During the Enlightenment, it was believed that science enabled (technical) progress and promoted human freedom. Today we know the downside of this process: the endangerment of nature and the environment, which in turn restricts freedom. We are in a dilemma.
AI (artificial intelligence), which is shaping communication and medical diagnostics, for example, is currently the subject of much debate. Some believe that it can minimise the damage caused by technological progress. Others believe that it restricts human autonomy. Do we have a new dilemma?

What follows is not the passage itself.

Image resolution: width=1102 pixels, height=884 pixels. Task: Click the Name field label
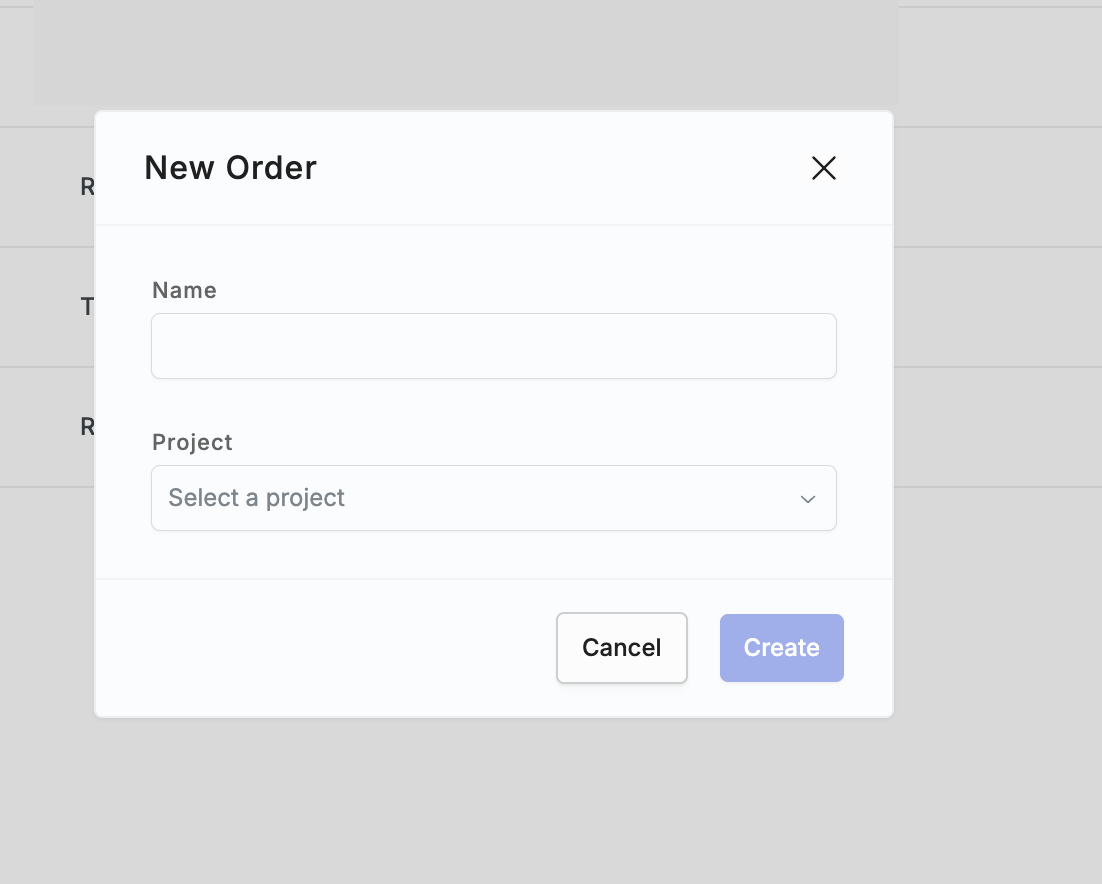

Astrophysicist and natural philosopher Harald Lesch and philosopher Wilhelm Vossenkuhl discuss this topic.
Programme of the event:
In the Age of Enlightenment, it was taken for granted that the sciences, especially the natural sciences, would promote human freedom: Their insights protect against superstition and create new options for action through technical innovations. Today we know that this process has a downside: For threats to nature and the environment are also a result of technological progress. And the extent of these threats in turn massively restricts human freedom. We are obviously in a dilemma, because we are dependent on progress - not least in order to be able to control its own consequences, e.g. in protecting the environment.AI, or artificial intelligence, is a technological advance that has become indispensable in our everyday lives with its means of communication, but also in medical diagnostics. Some people think that machine learning and the processing of large amounts of data can also be a means of minimising the damage caused by technological progress. Others, on the other hand, believe that the increasing influence of AI is limiting people's autonomy and personal responsibility. If this is the case, then we have a new dilemma: in his lecture on the philosophy of world history, Hegel said that this history is a "progress in the consciousness of freedom". He meant spiritual progress, not technical progress. What is left of this optimism? astrophysicist and natural philosopher Harald Lesch and philosopher Wilhelm Vossenkuhl will discuss this highly topical subject in an evening of dialogue and discussion.